[Items from a data source]

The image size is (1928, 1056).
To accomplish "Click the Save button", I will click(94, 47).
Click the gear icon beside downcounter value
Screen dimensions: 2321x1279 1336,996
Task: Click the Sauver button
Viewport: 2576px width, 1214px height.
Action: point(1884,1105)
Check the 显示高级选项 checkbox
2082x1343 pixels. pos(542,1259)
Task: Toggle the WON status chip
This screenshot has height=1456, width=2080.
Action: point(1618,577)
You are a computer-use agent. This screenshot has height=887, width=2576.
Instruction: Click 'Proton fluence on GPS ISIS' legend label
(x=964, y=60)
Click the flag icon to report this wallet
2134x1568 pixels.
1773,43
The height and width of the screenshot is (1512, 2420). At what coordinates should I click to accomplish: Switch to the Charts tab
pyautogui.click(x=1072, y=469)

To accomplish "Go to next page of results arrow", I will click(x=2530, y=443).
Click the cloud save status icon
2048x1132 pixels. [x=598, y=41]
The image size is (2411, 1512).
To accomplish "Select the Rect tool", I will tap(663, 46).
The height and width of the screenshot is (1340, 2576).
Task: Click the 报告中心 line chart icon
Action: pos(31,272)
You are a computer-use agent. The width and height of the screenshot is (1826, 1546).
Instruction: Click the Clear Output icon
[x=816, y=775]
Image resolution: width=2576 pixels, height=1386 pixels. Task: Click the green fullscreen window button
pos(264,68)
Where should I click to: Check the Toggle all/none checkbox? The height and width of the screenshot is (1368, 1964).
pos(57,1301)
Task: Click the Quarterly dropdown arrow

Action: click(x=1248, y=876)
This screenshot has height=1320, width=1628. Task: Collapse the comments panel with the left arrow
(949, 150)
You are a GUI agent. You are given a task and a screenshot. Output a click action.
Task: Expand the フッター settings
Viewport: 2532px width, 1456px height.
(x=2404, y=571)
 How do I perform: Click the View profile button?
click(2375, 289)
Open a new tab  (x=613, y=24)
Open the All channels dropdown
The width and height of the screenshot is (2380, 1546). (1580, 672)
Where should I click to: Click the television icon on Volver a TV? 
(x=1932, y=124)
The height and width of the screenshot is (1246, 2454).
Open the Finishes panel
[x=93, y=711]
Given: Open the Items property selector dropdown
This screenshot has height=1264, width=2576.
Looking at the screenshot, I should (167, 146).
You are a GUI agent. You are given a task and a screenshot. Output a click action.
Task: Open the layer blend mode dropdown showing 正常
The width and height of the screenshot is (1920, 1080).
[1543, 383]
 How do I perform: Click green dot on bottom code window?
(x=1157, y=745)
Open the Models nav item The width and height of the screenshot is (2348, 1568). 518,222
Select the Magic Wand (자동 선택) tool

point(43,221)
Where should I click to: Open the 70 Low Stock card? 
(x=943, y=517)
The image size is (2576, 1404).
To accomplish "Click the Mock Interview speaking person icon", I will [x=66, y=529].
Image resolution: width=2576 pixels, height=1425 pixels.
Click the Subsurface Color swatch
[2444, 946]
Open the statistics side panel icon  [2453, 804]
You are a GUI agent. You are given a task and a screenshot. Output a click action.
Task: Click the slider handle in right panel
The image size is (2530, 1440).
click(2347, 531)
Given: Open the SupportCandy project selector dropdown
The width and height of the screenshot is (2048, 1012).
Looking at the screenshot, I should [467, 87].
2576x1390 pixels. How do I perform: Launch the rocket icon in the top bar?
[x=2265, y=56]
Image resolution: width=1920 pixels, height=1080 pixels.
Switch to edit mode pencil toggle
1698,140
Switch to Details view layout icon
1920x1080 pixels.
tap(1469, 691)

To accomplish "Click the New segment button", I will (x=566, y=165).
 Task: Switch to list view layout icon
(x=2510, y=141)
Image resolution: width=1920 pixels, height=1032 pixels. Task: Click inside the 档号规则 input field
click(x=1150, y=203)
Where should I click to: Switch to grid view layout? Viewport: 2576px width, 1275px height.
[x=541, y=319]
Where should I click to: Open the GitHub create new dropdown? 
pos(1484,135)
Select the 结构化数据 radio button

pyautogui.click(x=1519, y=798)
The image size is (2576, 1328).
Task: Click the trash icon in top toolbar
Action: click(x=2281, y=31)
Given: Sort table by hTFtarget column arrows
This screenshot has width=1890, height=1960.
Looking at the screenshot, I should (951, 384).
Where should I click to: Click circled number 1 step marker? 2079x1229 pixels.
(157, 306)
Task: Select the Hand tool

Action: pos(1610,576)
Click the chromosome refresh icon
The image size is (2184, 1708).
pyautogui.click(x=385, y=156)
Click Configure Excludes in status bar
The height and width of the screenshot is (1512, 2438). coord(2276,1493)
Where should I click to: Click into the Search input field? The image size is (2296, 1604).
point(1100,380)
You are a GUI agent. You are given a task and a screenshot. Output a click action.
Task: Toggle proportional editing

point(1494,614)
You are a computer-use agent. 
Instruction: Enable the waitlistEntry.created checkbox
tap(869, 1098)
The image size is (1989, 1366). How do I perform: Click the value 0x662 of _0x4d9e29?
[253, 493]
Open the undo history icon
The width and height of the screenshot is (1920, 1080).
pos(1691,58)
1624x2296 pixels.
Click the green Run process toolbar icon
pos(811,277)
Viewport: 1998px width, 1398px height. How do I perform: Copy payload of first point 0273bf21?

[What needs to be done]
Every one of the records is to be copied word for word.

[Output for this task]
The image size is (1928, 1056).
To accomplish "Click the Save button", I will click(94, 47).
Click the gear icon beside downcounter value
Screen dimensions: 2321x1279 1336,996
Task: Click the Sauver button
Viewport: 2576px width, 1214px height.
Action: point(1884,1105)
Check the 显示高级选项 checkbox
2082x1343 pixels. pos(542,1259)
Task: Toggle the WON status chip
This screenshot has height=1456, width=2080.
Action: point(1618,577)
You are a computer-use agent. This screenshot has height=887, width=2576.
Instruction: Click 'Proton fluence on GPS ISIS' legend label
(x=964, y=60)
Click the flag icon to report this wallet
2134x1568 pixels.
1773,43
The height and width of the screenshot is (1512, 2420). At what coordinates should I click to accomplish: Switch to the Charts tab
pyautogui.click(x=1072, y=469)

To accomplish "Go to next page of results arrow", I will click(x=2530, y=443).
Click the cloud save status icon
2048x1132 pixels. [x=598, y=41]
The image size is (2411, 1512).
To accomplish "Select the Rect tool", I will tap(663, 46).
The height and width of the screenshot is (1340, 2576).
Task: Click the 报告中心 line chart icon
Action: pos(31,272)
You are a computer-use agent. The width and height of the screenshot is (1826, 1546).
Instruction: Click the Clear Output icon
[x=816, y=775]
Image resolution: width=2576 pixels, height=1386 pixels. Task: Click the green fullscreen window button
pos(264,68)
Where should I click to: Check the Toggle all/none checkbox? The height and width of the screenshot is (1368, 1964).
pos(57,1301)
Task: Click the Quarterly dropdown arrow

Action: click(x=1248, y=876)
This screenshot has height=1320, width=1628. Task: Collapse the comments panel with the left arrow
(949, 150)
You are a GUI agent. You are given a task and a screenshot. Output a click action.
Task: Expand the フッター settings
Viewport: 2532px width, 1456px height.
(x=2404, y=571)
 How do I perform: Click the View profile button?
click(2375, 289)
Open a new tab  (x=613, y=24)
Open the All channels dropdown
The width and height of the screenshot is (2380, 1546). (1580, 672)
Where should I click to: Click the television icon on Volver a TV? 
(x=1932, y=124)
The height and width of the screenshot is (1246, 2454).
Open the Finishes panel
[x=93, y=711]
Given: Open the Items property selector dropdown
This screenshot has height=1264, width=2576.
Looking at the screenshot, I should (167, 146).
You are a GUI agent. You are given a task and a screenshot. Output a click action.
Task: Open the layer blend mode dropdown showing 正常
The width and height of the screenshot is (1920, 1080).
[1543, 383]
 How do I perform: Click green dot on bottom code window?
(x=1157, y=745)
Open the Models nav item The width and height of the screenshot is (2348, 1568). 518,222
Select the Magic Wand (자동 선택) tool

point(43,221)
Where should I click to: Open the 70 Low Stock card? 
(x=943, y=517)
The image size is (2576, 1404).
To accomplish "Click the Mock Interview speaking person icon", I will [x=66, y=529].
Image resolution: width=2576 pixels, height=1425 pixels.
Click the Subsurface Color swatch
[2444, 946]
Open the statistics side panel icon  [2453, 804]
You are a GUI agent. You are given a task and a screenshot. Output a click action.
Task: Click the slider handle in right panel
The image size is (2530, 1440).
click(2347, 531)
Given: Open the SupportCandy project selector dropdown
The width and height of the screenshot is (2048, 1012).
Looking at the screenshot, I should [467, 87].
2576x1390 pixels. How do I perform: Launch the rocket icon in the top bar?
[x=2265, y=56]
Image resolution: width=1920 pixels, height=1080 pixels.
Switch to edit mode pencil toggle
1698,140
Switch to Details view layout icon
1920x1080 pixels.
tap(1469, 691)

To accomplish "Click the New segment button", I will (x=566, y=165).
 Task: Switch to list view layout icon
(x=2510, y=141)
Image resolution: width=1920 pixels, height=1032 pixels. Task: Click inside the 档号规则 input field
click(x=1150, y=203)
Where should I click to: Switch to grid view layout? Viewport: 2576px width, 1275px height.
[x=541, y=319]
Where should I click to: Open the GitHub create new dropdown? 
pos(1484,135)
Select the 结构化数据 radio button

pyautogui.click(x=1519, y=798)
The image size is (2576, 1328).
Task: Click the trash icon in top toolbar
Action: click(x=2281, y=31)
Given: Sort table by hTFtarget column arrows
This screenshot has width=1890, height=1960.
Looking at the screenshot, I should (951, 384).
Where should I click to: Click circled number 1 step marker? 2079x1229 pixels.
(157, 306)
Task: Select the Hand tool

Action: pos(1610,576)
Click the chromosome refresh icon
The image size is (2184, 1708).
pyautogui.click(x=385, y=156)
Click Configure Excludes in status bar
The height and width of the screenshot is (1512, 2438). coord(2276,1493)
Where should I click to: Click into the Search input field? The image size is (2296, 1604).
point(1100,380)
You are a GUI agent. You are given a task and a screenshot. Output a click action.
Task: Toggle proportional editing

point(1494,614)
You are a computer-use agent. 
Instruction: Enable the waitlistEntry.created checkbox
tap(869, 1098)
The image size is (1989, 1366). How do I perform: Click the value 0x662 of _0x4d9e29?
[253, 493]
Open the undo history icon
The width and height of the screenshot is (1920, 1080).
pos(1691,58)
1624x2296 pixels.
Click the green Run process toolbar icon
pos(811,277)
Viewport: 1998px width, 1398px height. How do I perform: Copy payload of first point 0273bf21?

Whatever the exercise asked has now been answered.